╭─ Records for processing

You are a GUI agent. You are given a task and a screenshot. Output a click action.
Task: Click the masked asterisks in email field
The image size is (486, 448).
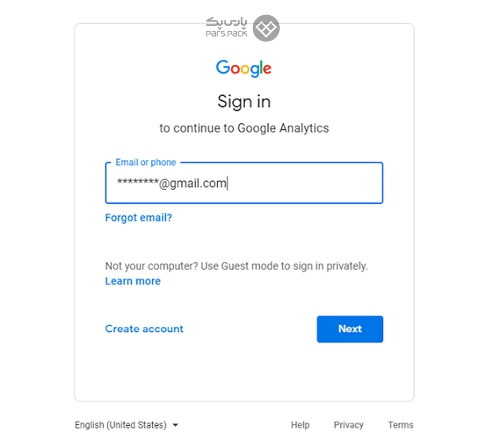pos(138,181)

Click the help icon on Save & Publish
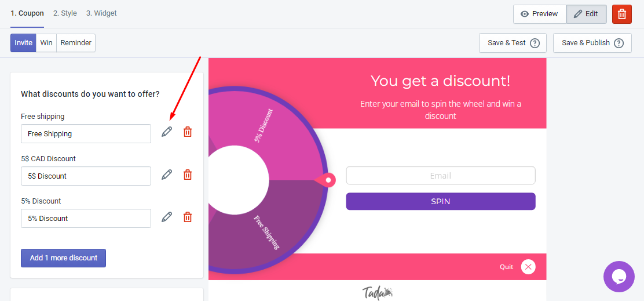(619, 43)
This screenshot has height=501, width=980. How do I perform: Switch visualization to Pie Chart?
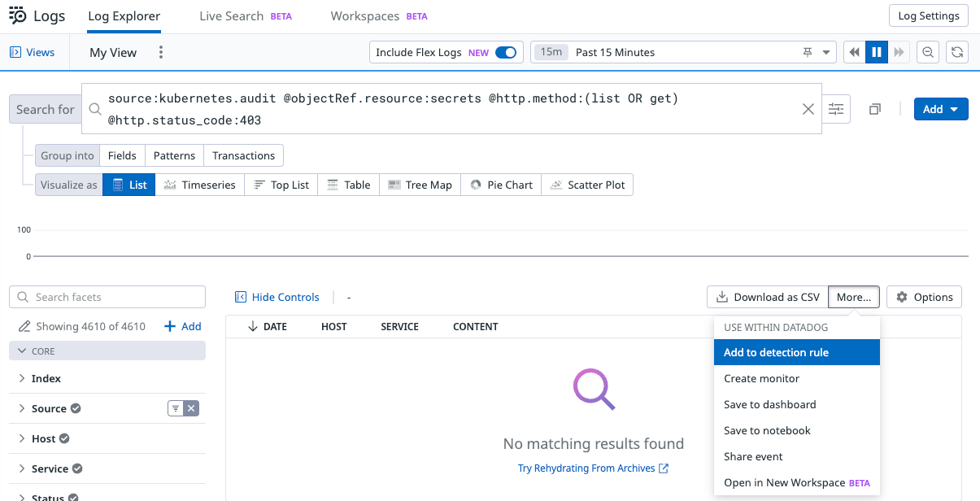[x=500, y=185]
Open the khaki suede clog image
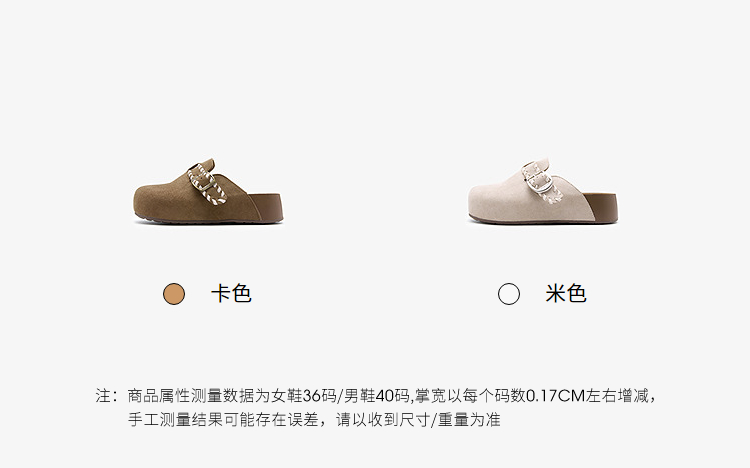750x468 pixels. pos(208,191)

╰─

What the task requires:
The listing above is to be retyped exactly, with all pictures left out.

Written response:
You are a GUI agent. You are given a task and a screenshot. Output a click action.
Task: Click the masked asterisks in email field
The image size is (486, 448).
pos(138,181)

Click the help icon on Save & Publish
(619, 43)
This screenshot has height=501, width=980. How do I perform: Switch visualization to Pie Chart?
[x=500, y=185]
Open the khaki suede clog image
750x468 pixels. pos(208,191)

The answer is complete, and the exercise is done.